> **DATA UNDER STUDY**
▶

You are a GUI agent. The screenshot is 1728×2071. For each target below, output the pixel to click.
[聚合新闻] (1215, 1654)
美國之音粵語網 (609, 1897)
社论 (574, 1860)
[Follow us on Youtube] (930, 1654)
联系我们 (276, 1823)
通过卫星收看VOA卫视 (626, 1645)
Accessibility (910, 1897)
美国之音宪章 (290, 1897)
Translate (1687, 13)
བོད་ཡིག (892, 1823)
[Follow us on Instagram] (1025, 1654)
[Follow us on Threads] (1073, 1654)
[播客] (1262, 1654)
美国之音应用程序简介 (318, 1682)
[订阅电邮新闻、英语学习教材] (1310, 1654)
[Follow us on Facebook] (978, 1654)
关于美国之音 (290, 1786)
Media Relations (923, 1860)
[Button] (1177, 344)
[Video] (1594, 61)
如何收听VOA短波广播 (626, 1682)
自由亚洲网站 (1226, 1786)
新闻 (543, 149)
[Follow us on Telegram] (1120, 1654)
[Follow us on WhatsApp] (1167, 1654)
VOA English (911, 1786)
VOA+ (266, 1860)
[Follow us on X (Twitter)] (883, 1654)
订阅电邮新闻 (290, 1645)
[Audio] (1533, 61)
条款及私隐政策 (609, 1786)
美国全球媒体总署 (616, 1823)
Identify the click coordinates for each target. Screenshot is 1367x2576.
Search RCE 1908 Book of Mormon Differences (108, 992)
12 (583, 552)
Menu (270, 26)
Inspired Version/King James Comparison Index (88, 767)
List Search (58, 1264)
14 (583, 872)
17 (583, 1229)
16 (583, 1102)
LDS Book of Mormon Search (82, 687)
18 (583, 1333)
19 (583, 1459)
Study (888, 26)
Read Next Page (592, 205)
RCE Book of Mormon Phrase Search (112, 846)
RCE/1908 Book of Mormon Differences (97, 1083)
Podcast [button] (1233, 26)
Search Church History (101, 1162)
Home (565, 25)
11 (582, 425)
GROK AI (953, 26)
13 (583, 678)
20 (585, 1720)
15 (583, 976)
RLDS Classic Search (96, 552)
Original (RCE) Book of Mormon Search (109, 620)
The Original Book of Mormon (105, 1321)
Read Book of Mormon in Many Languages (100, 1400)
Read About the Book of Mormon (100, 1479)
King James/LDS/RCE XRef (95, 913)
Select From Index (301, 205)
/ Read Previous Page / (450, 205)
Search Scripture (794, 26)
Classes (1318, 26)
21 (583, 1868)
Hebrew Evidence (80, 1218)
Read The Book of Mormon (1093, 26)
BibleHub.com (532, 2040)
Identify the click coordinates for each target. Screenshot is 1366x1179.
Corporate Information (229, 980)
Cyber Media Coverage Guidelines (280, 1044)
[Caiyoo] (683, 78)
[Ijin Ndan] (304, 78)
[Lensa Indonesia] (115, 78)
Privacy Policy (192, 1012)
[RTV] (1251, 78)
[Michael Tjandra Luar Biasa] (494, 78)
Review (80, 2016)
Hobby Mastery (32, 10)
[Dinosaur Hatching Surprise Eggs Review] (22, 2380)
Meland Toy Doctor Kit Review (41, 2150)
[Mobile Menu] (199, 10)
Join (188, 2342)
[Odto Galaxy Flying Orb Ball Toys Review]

◀

> **WHAT THIS TASK INVOLVES**
From the line that has "美国全球媒体总署 (616, 1823)" through the line that has "RCE Book of Mormon Phrase Search (112, 846)", copy every line exactly as it appears above, and leave out all others.

> **TASK SOLUTION**
美国全球媒体总署 (616, 1823)
Identify the click coordinates for each target. Screenshot is 1367x2576.
Search RCE 1908 Book of Mormon Differences (108, 992)
12 (583, 552)
Menu (270, 26)
Inspired Version/King James Comparison Index (88, 767)
List Search (58, 1264)
14 (583, 872)
17 (583, 1229)
16 (583, 1102)
LDS Book of Mormon Search (82, 687)
18 (583, 1333)
19 (583, 1459)
Study (888, 26)
Read Next Page (592, 205)
RCE Book of Mormon Phrase Search (112, 846)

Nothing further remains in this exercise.